To be sure you’re getting someone qualified as an ND (whether they’re able to call themselves “doctor” or not in your state), be sure they graduated from one of the seven accredited doctoral programs in North America. States that have licensing have a state record of licensed NDs, as well as professional associations. Washington state, for example, has the Washington Association of Naturopathic Physicians. If your state doesn’t have licensing standards for NDs, you can find a credentialed naturopathic practitioner in your area on The American Association of Naturopathic Physicians site.
In our second segment, Naturopathic medicine for women in midlife & menopause: part 2, we explore with Dr. Guiltinan some specific ways naturopathic medicine can help women in menopause. Check it out and subscribe to Gennev on iTunes, SoundCloud or Stitcher, so you never miss an episode.

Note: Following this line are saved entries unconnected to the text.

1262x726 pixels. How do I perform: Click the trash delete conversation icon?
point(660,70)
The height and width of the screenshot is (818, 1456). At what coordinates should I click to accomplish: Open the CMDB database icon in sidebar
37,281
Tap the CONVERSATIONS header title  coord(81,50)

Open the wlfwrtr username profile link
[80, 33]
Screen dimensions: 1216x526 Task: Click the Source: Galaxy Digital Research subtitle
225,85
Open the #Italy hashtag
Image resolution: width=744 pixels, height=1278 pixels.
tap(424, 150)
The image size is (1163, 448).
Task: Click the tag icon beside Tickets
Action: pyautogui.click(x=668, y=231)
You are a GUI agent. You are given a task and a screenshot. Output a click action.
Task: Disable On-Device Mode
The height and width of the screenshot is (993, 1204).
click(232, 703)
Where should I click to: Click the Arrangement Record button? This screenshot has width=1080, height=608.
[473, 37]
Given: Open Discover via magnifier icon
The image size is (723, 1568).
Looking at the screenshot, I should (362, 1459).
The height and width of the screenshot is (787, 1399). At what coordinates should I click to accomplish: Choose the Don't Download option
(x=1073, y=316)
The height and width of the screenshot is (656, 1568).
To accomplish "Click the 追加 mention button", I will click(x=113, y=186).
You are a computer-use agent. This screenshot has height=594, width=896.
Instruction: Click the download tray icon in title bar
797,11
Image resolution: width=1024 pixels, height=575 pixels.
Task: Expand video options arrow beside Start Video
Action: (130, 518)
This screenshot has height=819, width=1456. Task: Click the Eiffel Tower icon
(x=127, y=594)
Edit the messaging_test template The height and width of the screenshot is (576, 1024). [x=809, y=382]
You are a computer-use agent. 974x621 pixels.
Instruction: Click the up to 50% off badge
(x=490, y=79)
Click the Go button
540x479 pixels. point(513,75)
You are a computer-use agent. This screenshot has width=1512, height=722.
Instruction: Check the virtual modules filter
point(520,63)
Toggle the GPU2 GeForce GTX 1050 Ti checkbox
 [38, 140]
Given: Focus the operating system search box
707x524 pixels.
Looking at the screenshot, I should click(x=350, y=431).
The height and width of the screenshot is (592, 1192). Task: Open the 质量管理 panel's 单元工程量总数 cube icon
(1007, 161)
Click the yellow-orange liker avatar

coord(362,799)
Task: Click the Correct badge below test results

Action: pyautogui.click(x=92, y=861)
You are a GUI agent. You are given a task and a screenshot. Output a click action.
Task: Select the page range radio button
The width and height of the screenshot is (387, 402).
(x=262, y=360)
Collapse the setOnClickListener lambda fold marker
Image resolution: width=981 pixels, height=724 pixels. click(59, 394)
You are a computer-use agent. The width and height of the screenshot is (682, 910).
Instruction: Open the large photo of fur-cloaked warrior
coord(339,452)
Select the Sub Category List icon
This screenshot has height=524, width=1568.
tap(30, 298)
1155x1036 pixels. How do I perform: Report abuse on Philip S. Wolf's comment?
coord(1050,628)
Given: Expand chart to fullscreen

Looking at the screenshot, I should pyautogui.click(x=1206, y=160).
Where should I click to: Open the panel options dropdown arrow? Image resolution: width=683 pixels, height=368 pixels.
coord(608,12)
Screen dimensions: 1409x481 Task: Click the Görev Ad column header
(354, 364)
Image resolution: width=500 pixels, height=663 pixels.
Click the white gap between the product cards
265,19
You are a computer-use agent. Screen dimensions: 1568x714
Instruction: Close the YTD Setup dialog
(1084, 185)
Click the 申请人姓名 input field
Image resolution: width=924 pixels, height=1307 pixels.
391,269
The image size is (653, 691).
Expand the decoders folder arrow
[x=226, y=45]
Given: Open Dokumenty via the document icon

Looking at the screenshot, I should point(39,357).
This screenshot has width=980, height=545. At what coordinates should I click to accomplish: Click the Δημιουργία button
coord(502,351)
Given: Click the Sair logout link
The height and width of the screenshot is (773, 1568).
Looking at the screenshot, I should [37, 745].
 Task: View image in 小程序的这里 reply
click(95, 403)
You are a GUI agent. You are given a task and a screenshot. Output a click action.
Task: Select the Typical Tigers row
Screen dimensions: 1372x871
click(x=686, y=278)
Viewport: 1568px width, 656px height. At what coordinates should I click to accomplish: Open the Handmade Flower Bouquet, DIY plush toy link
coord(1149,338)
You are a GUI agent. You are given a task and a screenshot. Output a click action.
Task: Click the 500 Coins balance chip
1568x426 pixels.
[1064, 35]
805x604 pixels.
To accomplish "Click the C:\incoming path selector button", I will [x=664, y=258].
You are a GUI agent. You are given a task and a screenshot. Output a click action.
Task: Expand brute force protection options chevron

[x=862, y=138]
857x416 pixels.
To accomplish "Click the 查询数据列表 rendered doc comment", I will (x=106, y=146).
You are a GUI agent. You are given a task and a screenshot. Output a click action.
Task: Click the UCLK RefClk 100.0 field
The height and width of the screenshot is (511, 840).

Dr. Jane Guiltinan recently retired as Dean of the School of Naturopathic Medicine at Bastyr University in Seattle, Washington. A practicing naturopathic physician for thirty years, Dr. Guiltinan graduated from Bastyr in 1986, and has served as a clinical professor, medical director and dean of clinical affairs during her tenure there. She was the co-medical director for the first publicly funded integrated health clinic in the United States, the King County Natural Medicine Clinic. She served on the board of trustees for Harborview Medical Center, a level 1 trauma center and part of the University of Washington Medicine system for twelve years and was the first naturopathic physician on the board of a large public hospital. In 2012, she was appointed by Kathleen Sebelius, United States Secretary of Health and Human Services, to the Advisory Council of the National Center for Complementary and Integrative Health (NCCIH), a center within the National Institutes of Health (NIH). Dr. Guiltinan’s practice is focused on women’s health, primary care, disease prevention, and wellness promotion.